Gezi direnişinde 30 şikayetçi kendilerini darp eden polisleri teşhis etti.
Polislerin kask numaraları savcılığa verildi.
Kırılan kemiklerinin de yazılı olduğu doktor raporları kayıtlara geçti.
Ayrıca şikayetçilerin detaylı anlatımları da dilekçede yer aldı.
Ancak Eskişehir Cumhuriyet Başsavcılığı, dosyaya sunulan tüm belgelere rağmen, “iddiaların soyut olduğunu” söyledi ve kovuşturmaya yer olmadığına karar verdi.
Savcı: Kasten yaralama var, işkence yok
Savcı İrfan Sarıcı’nın takipsizlik gerekçesi şöyle:
“Müştekilerin suç tarihinde gösteriler sırasında Çevik Kuvvet polislerince orantısız güç kullanılarak darp edildikleri anlaşılmışsa da şüphelilerin somut olarak tespit edilemediği;
müştekiler her ne kadar kendilerine yapılan darp eyleminin işkence suçunu oluşturduğunu belirtmişlerse de şüphelilerce sistematik olarak ve belli bir süreç içerisinde eylemde bulunulduğuna yönelik delil elde edilemediği;
işkence suçunun yasal unsurlarının oluşmadığı, müştekilerin darp edilmesinin kasten yaralama eylemi oluşturduğu;
darp edildiklerine dair müştekilerin darp, hakaret, cinsel taciz, görevi kötüye kullanma suçlamalarına dair soyut iddiaları dışında delil elde edilemediği;
şüphelilerin de savunmalarında suçlamaları kabul etmedikleri anlaşıldığından…”
“Polislerin söylediği kabul gördü”
Avukat Alper Can Aykaç bianet’e yaptığı açıklamada, “Polisler görüntüler ve emir komuta zinciri çerçevesinde tespit edilebilir durumda olmasına rağmen savcılık araştırma yapmadı. Amirleri hiç sorgulamadı” dedi.
“Kask numaraları verilen polisler ise yalnızca suçu inkar etmekle yetindi.

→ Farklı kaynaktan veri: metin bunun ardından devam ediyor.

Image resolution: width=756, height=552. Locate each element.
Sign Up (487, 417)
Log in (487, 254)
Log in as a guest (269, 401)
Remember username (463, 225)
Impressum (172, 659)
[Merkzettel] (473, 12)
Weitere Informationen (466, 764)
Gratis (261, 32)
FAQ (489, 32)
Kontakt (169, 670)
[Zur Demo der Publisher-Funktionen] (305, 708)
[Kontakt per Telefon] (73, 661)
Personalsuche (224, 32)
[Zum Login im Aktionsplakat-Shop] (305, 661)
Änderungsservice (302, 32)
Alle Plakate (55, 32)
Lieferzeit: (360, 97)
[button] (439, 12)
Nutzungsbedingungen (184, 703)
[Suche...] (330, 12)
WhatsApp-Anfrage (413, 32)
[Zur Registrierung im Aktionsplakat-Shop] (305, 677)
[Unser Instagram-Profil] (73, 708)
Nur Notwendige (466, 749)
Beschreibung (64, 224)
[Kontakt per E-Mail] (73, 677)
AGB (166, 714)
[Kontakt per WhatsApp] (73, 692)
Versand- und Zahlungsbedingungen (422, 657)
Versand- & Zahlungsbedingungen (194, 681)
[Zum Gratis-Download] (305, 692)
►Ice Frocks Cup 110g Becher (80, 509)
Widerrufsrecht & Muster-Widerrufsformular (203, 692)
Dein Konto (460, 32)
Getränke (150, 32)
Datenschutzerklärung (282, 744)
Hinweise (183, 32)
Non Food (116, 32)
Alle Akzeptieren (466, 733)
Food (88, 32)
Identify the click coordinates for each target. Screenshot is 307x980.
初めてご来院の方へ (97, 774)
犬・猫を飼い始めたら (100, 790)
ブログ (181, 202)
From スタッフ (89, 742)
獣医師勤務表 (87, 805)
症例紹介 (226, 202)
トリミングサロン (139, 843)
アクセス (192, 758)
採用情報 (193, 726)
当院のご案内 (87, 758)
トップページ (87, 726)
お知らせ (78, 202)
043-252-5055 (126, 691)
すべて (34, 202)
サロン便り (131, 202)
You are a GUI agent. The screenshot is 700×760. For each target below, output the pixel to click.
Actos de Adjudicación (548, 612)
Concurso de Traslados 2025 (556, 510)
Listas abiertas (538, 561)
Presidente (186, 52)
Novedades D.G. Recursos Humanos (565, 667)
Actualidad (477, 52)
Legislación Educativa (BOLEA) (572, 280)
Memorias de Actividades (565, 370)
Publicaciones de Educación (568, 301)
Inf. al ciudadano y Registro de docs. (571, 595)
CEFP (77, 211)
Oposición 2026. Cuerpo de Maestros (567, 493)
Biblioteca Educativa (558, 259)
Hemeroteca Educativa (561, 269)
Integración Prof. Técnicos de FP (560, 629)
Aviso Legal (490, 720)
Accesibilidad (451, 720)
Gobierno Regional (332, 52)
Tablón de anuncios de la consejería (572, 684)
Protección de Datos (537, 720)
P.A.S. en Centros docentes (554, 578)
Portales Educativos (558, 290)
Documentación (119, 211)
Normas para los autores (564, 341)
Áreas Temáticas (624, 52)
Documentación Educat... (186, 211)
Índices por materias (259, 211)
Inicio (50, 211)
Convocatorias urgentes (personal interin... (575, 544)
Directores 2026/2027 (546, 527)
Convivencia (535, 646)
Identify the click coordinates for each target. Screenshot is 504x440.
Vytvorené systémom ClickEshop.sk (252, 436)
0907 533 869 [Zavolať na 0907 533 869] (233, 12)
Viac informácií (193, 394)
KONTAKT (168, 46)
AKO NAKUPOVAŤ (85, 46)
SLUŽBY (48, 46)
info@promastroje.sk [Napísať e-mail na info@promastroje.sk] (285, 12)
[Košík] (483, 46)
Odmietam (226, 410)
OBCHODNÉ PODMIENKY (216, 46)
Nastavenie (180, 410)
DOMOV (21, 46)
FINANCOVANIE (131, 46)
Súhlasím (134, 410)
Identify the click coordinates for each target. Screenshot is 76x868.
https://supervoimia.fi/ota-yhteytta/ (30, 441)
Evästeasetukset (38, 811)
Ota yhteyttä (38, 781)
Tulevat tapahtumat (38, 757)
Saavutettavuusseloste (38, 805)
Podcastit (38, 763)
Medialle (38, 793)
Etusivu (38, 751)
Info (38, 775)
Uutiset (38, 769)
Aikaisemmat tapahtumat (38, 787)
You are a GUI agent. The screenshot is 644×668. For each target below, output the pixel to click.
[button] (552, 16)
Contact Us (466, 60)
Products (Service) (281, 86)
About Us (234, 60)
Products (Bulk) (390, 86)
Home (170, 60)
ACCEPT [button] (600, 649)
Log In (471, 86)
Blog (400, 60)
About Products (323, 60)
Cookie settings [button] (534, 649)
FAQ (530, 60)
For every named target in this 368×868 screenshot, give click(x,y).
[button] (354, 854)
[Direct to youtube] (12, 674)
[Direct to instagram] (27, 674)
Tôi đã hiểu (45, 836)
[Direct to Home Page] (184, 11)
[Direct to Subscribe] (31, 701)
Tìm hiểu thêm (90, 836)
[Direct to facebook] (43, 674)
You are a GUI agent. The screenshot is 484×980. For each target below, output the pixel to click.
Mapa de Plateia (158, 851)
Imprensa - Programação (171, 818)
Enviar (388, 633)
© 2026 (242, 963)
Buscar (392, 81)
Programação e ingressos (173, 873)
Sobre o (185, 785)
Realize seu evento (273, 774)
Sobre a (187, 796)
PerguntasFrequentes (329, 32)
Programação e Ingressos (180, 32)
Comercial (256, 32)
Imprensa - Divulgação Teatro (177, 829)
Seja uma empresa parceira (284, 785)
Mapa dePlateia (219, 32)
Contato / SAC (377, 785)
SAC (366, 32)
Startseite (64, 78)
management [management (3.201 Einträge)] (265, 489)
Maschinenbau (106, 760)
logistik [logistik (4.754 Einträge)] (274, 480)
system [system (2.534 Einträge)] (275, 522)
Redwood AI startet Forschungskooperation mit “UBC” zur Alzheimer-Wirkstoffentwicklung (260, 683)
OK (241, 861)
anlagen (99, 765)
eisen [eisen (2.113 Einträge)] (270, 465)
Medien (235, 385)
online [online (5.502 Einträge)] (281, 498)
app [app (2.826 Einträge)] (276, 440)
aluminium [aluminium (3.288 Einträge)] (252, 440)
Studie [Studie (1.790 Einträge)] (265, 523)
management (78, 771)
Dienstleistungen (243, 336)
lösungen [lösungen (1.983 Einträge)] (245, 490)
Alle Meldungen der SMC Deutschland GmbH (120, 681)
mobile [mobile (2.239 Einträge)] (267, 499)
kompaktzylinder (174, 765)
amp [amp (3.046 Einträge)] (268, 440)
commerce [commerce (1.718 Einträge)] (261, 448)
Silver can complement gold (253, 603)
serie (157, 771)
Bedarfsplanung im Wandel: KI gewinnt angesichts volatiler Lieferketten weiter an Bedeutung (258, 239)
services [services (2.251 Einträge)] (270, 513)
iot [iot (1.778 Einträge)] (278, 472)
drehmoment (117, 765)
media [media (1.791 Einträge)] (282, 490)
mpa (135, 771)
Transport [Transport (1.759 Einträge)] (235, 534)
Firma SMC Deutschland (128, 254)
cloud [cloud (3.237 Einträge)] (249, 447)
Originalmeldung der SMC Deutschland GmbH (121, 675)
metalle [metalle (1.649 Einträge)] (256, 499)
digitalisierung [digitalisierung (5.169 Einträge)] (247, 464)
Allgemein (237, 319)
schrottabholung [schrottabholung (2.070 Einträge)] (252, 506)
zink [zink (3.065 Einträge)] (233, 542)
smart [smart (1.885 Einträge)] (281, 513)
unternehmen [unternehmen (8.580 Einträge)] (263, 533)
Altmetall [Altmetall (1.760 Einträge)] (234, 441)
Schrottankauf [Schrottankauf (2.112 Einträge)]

Savcılık beyanlarının doğruluğunu bile araştırmadan söylediklerini doğru kabul edip polislerin aleyhine olan birçok delili görmezden geldi.”
Savcılığın takipsizlik kararına itiraz edildi.
Ankara Barosu da konuyla ilgili açıklama yaptı, yasal sürecin bundan sonraki aşamalarının takipçisi olacaklarını ifade etti.
Darp, hakaret, cinsel taciz...
Eskişehir’de Gezi direnişi sırasında Ali İsmail Korkmaz’ın dövülmesinden iki gün önce, 1 Haziran 2013'teki eyleme saldıran polis 30 kişiyi darp ederek gözaltına aldı. Polis gözaltına alıp ellerini kelepçelediği kişileri darp etmeye devam etti, ayrıca hakaret etti, cinsel tacizde bulundu.
Şikayetçilerden avukat Ayşegül Kumaş, suç duyurusunda olanları şöyle anlattı: “Espark’tan Yunus Emre Caddesine doğru yürürken polis TOMA’dan tazyikli su sıktı, atılan biber gazı kapsüllerinden biri ayağımda patladı. Bir apartman boşluğunda sıkıştırıldık, ben ve sekiz kişi darp edildik. Devamlı küfür ediyorlardı. Gözümü ovuştururken bir polis gözüme yumruk attı. Duvara yüzümüz dönük olarak dizildik.”
“Önce bayanları alalım, eğleniriz”
Avukat Aykaç da yaşananları şöyle anlattı:
“İlk aldığım cop darbesinden sonra yere yığıldım, tüm polisler ikişer-üçer kez copla vurarak diğer göstericilere yöneldi. Duvar kenarına yürürken yüzüme spreyle gaz sıkıldı, başıma cop darbesi aldım. Başımı korumak isterken 20-30 darbe daha aldım. Başıma ve boynuma ayakla basıldı, başımı hırkayla korumak isterken hırkayı açıp yüzüme gaz sıktılar. Bir saat ayakta bekletilince şoka girdim, ambulans istedim. Polis memurları dalga geçer gibi ‘Önce bayanları alalım, biraz eğleniriz’ diyordu. Ambulansı ancak 15 dakika sonra aradılar.”
“Canınızı alana kadar döverim”
Şikayetçilerden Nazım Can Çakar da şunları anlattı: “Polisleri görürsem teşhis edebilirim, polislerden biri ‘Sizi sokakta yalnız görsem, canınızı alana kadar döverim’ dedi.”
Mehtap Kelleci de “Rütbeli bir polisin kendilerine ‘Gebermediğin müddetçe bir şey olmaz, biz nelerini gördük, kafandan kan gelmekle ölmezsin’ dediğini” aktardı. (AS).